Eulemur rufifrons Traditions Conformity Directed social learning Culture Scrounging 

Introduction

Recent research in animal behaviour has focused on the mechanisms underlying the spread of traditions in animal societies (Laland and Janik 2006; Whiten and van Schaik 2007; Laland and Galef 2009). Traditions are considered to be distinctive behaviours that differ within or between populations, are shared among members of a group and characterized by their persistence over time, and, most importantly, by being acquired through social learning (Fragaszy and Perry 2003). The strongest evidence for traditions in vertebrates has so far been found in birdsong dialects (Catchpole and Slater 1995), but also in various other behavioural contexts, including food processing techniques (primates: Kawai 1965; Whiten et al. 1999; van Schaik et al. 2003; Perry 2009; cetaceans: Rendell and Whitehead 2001; Krützen et al. 2005; birds: Hunt and Gray 2003), affiliative behaviours (primates: Whiten et al. 1999; Perry et al. 2003; Santorelli et al. 2011), communication (cetaceans: Janik and Slater 1997; primates: Fichtel and Kappeler 2011) and mating site preferences (fish: Warner 1988).

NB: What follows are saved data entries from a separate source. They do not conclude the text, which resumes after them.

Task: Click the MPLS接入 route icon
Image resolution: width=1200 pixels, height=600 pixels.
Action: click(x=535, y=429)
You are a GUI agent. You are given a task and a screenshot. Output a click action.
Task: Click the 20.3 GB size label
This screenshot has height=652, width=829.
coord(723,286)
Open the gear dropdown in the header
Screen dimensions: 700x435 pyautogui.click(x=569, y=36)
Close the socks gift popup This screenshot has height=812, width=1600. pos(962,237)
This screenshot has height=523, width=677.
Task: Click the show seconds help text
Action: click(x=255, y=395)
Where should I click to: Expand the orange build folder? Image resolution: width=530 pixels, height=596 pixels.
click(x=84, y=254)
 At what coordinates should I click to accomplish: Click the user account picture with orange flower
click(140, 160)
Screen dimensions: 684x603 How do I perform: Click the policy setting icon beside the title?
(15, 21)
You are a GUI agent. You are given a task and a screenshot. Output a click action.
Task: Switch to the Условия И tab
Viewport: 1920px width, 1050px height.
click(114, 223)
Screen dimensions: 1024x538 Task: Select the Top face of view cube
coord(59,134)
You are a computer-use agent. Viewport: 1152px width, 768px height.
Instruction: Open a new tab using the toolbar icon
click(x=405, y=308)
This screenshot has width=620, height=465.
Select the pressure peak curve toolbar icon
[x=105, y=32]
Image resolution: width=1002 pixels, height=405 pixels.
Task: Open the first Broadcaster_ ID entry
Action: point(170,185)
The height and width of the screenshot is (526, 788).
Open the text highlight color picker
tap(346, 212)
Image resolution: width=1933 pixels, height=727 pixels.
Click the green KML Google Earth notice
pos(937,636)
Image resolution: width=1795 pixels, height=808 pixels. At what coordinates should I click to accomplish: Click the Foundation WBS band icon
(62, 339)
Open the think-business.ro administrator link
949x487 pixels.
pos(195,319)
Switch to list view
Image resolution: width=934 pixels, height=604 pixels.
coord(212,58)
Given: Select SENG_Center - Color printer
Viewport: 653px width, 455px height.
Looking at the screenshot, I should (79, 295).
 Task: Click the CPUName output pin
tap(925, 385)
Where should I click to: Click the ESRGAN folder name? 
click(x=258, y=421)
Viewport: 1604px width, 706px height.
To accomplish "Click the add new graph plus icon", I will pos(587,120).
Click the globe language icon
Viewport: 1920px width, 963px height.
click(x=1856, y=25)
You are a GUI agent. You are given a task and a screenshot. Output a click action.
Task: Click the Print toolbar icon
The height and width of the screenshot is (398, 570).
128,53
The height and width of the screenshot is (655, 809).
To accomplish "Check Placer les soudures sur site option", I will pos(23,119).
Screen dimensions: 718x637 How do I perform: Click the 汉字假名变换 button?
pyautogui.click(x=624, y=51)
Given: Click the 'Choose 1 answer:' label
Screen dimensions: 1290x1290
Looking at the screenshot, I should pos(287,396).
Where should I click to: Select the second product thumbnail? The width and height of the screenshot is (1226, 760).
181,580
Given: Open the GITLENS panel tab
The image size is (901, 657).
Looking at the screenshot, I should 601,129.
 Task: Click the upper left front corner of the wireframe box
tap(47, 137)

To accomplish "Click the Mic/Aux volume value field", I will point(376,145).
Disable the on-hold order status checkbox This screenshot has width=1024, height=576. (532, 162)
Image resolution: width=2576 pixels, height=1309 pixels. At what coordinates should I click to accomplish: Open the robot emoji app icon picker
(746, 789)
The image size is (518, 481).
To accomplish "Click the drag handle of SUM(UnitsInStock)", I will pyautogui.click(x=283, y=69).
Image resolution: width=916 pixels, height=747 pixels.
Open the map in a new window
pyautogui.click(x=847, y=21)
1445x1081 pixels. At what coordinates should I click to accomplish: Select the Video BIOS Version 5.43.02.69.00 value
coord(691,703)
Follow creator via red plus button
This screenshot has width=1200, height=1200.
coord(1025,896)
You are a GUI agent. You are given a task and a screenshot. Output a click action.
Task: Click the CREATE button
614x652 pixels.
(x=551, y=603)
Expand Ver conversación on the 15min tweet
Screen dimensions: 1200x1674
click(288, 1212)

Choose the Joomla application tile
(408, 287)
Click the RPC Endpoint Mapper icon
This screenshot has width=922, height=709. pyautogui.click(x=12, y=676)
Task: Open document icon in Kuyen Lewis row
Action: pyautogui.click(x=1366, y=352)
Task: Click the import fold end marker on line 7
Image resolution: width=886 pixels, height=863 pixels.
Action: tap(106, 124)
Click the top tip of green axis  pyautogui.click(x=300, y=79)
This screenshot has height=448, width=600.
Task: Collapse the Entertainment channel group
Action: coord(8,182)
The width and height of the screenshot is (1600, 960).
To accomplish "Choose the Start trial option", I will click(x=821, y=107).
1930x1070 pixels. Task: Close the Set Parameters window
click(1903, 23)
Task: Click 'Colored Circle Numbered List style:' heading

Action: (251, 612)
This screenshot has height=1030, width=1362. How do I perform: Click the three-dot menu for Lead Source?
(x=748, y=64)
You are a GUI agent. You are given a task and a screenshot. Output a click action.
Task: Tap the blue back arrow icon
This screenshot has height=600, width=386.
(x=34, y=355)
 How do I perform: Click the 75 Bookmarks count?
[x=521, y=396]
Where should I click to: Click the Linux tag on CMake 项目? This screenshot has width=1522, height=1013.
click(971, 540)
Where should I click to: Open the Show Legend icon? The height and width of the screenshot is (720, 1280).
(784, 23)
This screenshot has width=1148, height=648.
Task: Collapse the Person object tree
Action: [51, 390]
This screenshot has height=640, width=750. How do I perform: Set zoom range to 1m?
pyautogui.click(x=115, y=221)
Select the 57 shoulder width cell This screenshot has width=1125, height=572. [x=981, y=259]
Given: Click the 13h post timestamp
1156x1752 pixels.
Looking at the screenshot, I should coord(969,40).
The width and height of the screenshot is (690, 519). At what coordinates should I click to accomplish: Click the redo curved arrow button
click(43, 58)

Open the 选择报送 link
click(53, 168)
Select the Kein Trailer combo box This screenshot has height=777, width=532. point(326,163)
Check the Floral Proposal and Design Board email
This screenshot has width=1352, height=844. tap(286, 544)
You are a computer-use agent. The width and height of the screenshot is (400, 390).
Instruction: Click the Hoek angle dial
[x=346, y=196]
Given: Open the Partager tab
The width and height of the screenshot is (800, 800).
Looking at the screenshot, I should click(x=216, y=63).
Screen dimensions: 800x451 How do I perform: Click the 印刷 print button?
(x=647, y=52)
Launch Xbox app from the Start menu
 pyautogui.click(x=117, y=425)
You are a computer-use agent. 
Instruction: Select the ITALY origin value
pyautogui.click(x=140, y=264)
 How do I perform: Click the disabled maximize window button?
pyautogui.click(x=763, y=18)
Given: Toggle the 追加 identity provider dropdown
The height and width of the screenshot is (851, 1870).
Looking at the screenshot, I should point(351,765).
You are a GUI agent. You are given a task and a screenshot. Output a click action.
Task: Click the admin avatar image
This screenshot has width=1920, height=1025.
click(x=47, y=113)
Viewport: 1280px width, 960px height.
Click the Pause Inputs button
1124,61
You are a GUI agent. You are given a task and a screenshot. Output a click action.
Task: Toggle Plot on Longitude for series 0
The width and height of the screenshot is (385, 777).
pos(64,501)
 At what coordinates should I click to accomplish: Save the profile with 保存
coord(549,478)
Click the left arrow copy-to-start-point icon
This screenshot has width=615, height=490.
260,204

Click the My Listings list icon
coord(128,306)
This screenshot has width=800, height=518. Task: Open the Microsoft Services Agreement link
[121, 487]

Many insights into animal culture have derived from inter-population comparisons of behavioural traits in wild populations (Sugiyama 1997; Whiten et al. 1999; Rendell and Whitehead 2001; van Schaik et al. 2003; Boinski et al. 2003; Perry 2009; Krützen et al. 2005). Even though these studies have revealed rich repertoires of behavioural variation within and between populations, the origin of these behaviour patterns remains unclear because it is difficult to assess by field observations alone whether a trait was acquired through social or individual learning. Social learning is by definition the essential mechanism for the formation of traditions, as it is necessary for diffusion and maintenance of intra-group specific behaviours. It is defined as ‘learning that is influenced by observation of, or interaction with, another animal (typically a conspecific) or its products’ (Heyes 1994).

Several recent studies have demonstrated social learning and the spread of new behaviours in animals by introducing different feeding techniques (pigeons (Columba livia): Lefebvre 1986; white-throated magpie jays (Calocitta formosa): Langan 1996; chimpanzees (Pan troglodytes): Whiten et al. 2005; meerkats (Suricata suricatta): Thornton and Malapert 2009; banded mongoose (Mungos mungo): Müller and Cant 2010; and orangutans (Pongo pygmaeus, P. abelii): Dindo et al. 2011). For example, by introducing an artificial feeding box that could be opened by using two different techniques to groups of captive chimpanzees, it could be demonstrated that the respective foraging technique was learned socially by other group members, leading to social diffusion within groups, which, in turn, was subject to conformity (Whiten et al. 2005). In a broader sense, social conformity is considered as an adoption of the group’s norm, despite being in principle able to behave differently (Whiten et al. 2005), or over-riding of individually learned by socially acquired information (Galef and Whiskin 2008; Dindo et al. 2009, but see Laland 2004). Thus, social conformity represents a strong indirect indicator for social learning. Subsequent research has revealed that conformity is not unique to chimpanzees and humans (Whiten and van Schaik 2007), but is also present in other mammals, such as brown capuchins (Cebus apella; Dindo et al. 2009), guppies (Poecilia reticulata; Day et al. 2001) or Norway rats (Rattus norvegicus), which even learned to suppress their personal knowledge about toxic or safe food as well as good or bad tasting food items by observing others (Galef and Whiskin 2008).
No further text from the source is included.